Department: Trade and Industry
Basis of consideration: Minister's letter of 8 February 2001
Previous Committee Report: HC 23-xxvii (1999-2000), paragraph 8 (25 October 2000) and HC 28-ii (2000-01), paragraph 6 (10 January 2001)
To be discussed in Council: No date known
Committee's assessment: Politically important
Committee's decision: Cleared (decision reported on 10 January)


  18.1  On 10 January 2001, we reported on the application of state aid to the coal industry. In clearing the document, we asked the then Minister of State for Energy and Competitiveness in Europe (Rt. Hon. Mrs Helen Liddell MP) to report on the outcome of discussions that were taking place between the Commission and the German Government on the proper application of state aid rules to German coal undertakings.

Minister's letter

  18.2  Mr Hain, who replaces Mrs Liddell, replies on her behalf in his letter of 8 February 2001. He reports that:

    "On 21 December 2000, the Commission announced that it had authorised German State aid to the coal mining industry for the years 2000 and 2001 as follows:

    "—  operating aid of DM 3.847 billion and DM 3.433 billion respectively

    "—  aid for reduction of activity of DM 3.138 billion and 1.889 billion respectively

    "—  aid linked to measures intended to secure the jobs of the underground workforce in the mines of DM 71 million and 67 million respectively

    "—  aid to cover exceptional costs of DM 2.124 billion and DM 2.740 billion respectively."

  18.3  The Minister says that following protracted negotiations with the Commission, the German government proposed that operating aid be reduced by DM 1.2 billion and aid for reduction of activity[41] be increased by the same amount. The Minister adds that the agreed package represents a 25% reduction in operating aid compared with the amount (DM 5.1 billion) provided in 1999 and a significant reduction compared with the grant of DM 5 billion that Germany had originally proposed for 2000 when it notified its intentions to the Commission.

  18.4  As regards aid for reduction of activity, the Minister says that there is already considerable unemployment in the regions affected by the decline in coal production.
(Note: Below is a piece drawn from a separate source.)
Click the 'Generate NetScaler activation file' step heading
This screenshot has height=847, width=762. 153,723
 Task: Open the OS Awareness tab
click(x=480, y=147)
The Commission agreed that the new reductions in activity which will result from the redistribution of the DM 1.2 billion will not take effect until after 2002.

  18.5  As regards timing of closures, the Minister adds that no decision on the precise timing has been taken but it is intended that such decisions will be made in 2003. These decisions will be taken under whatever regime is in place after 2002 when the European Coal and Steel Community (ECSC) Treaty expires and with it the Coal State Aids Decision.

  18.6  The Minister comments that the amounts of aid agreed are still high, but UK producers should not be affected directly. Finally, the Minister welcomes the general thrust of these developments, in particular the shift away from operating aid for mines without a viable future and towards providing support for reducing the level of activity.

  18.7  We are grateful for the Minister's response.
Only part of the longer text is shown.